Much like any vacation in a warm climate sounds wonderful in the middle of winter, hungry people given a wide array of choices will often deviate from their normal fare, even if a favorite meal is among the options.
For example, in the pilot study, the researchers had participants who were hungry and participants who were satiated quickly decide whether they liked or disliked twenty-eight different snacks by pressing either a red or green button. Hungry participants were asked not to eat within four hours of the experiment. Satiated participants were presented with a large piece of cake upon arrival and told they had to finish the entire thing. On average, the participants who were hungry liked two more snacks than the participants who had cake.

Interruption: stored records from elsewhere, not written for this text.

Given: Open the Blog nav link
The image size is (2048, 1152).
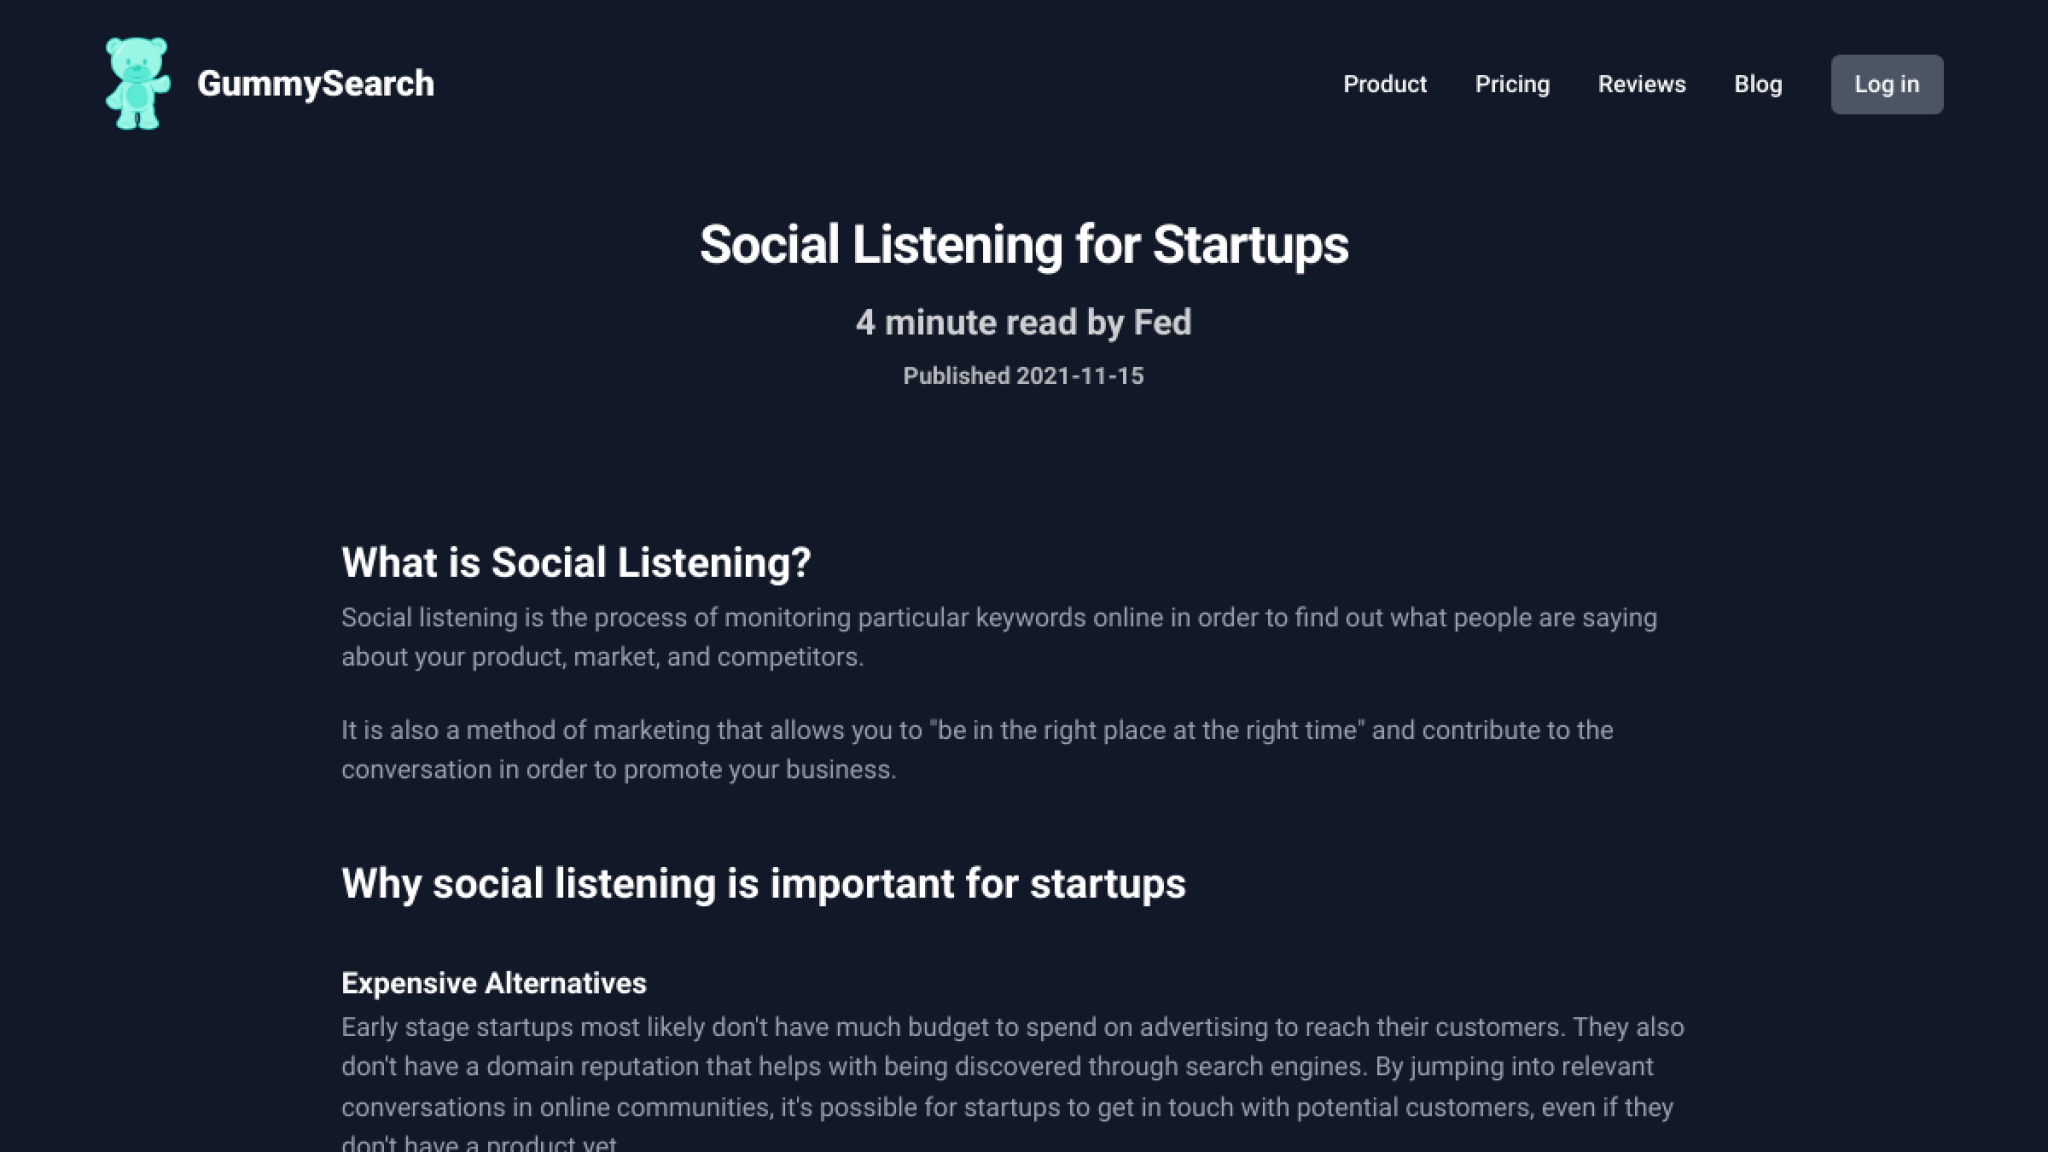Looking at the screenshot, I should click(1757, 84).
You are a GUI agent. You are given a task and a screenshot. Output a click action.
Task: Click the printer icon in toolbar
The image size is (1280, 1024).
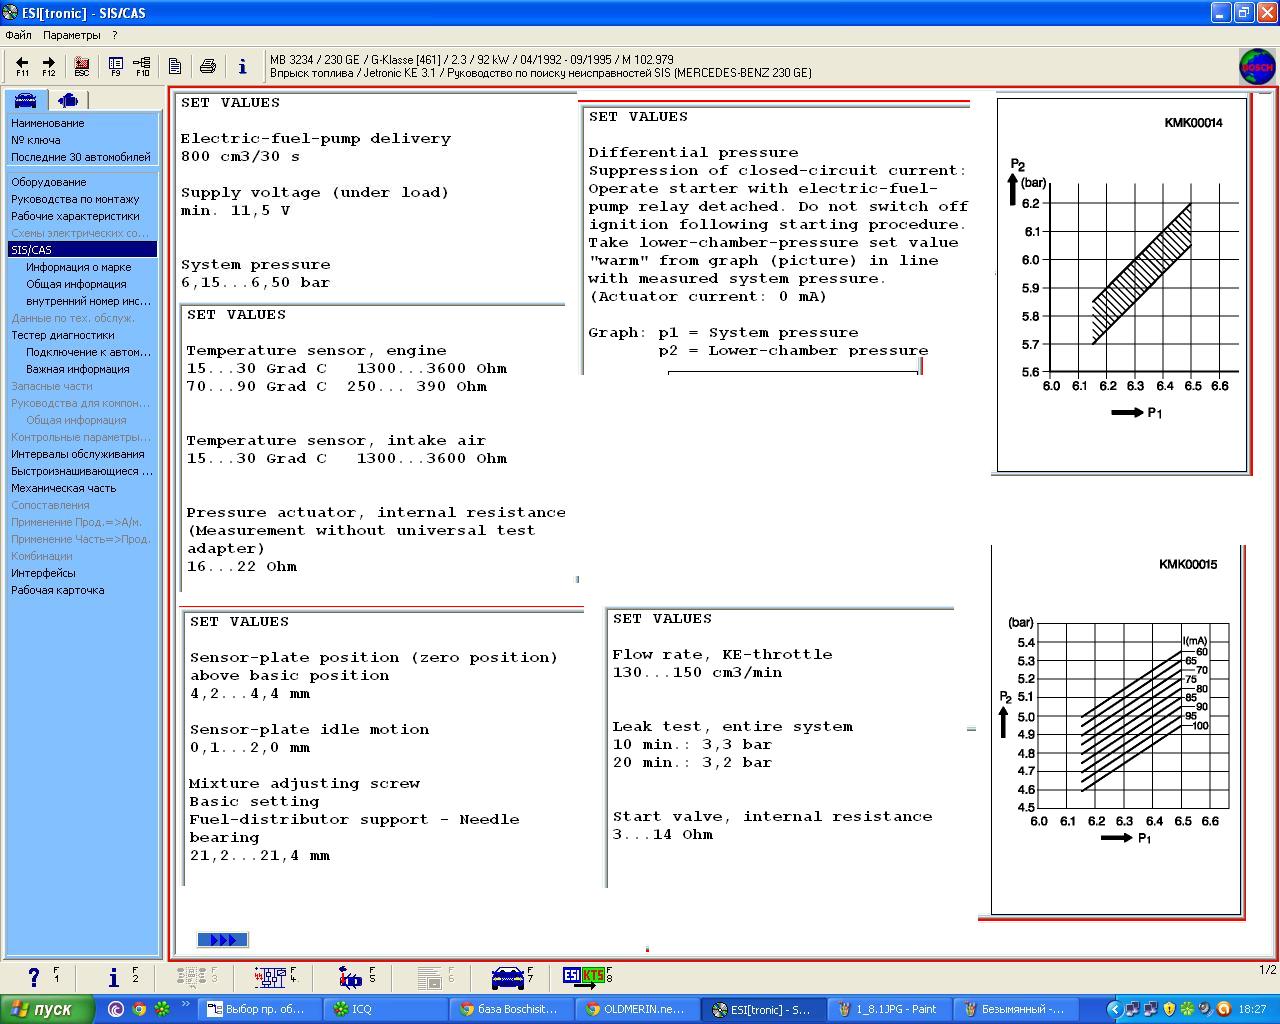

In another study, the researchers then tested whether diminishing desire would have an inverse effect, as they wanted to see whether it was the perceived value of the product category that drove the desire for variety. They “accidentally” exposed one group of participants to smelly two-day old sandwiches, messily left near one experimenter table. All participants were then asked to choose what they would like to eat every day for the next workweek from a menu of sandwiches as part of an ostensible sandwich shop contest. Among hungry participants who were sensitive to disgustingness (tested separately), the researchers found that exposure to unappealing, odorous sandwiches eliminated the desire for more variety.
“Our hypothesis joins two different ideas. The first is the idea that an active desire increases the perceived value of the desired object class,” the researchers explain. “The second is the idea that this increase in perceived value can influence variety-seeking tendencies. Our results support the notion that an active desire increases the value of any item that may satisfy the desire: Due to a particular desire, a larger number of items may be considered satisfactory than in the absence of that particular desire.”
Article: Caroline Goukens, Siegfried Dewitte, Mario Pandelaere, and Luk Warlop, “Wanting a Bit(e) of Everything: Extending the Valuation Effect to Variety-Seeking.” Journal of Consumer Research: October 2007.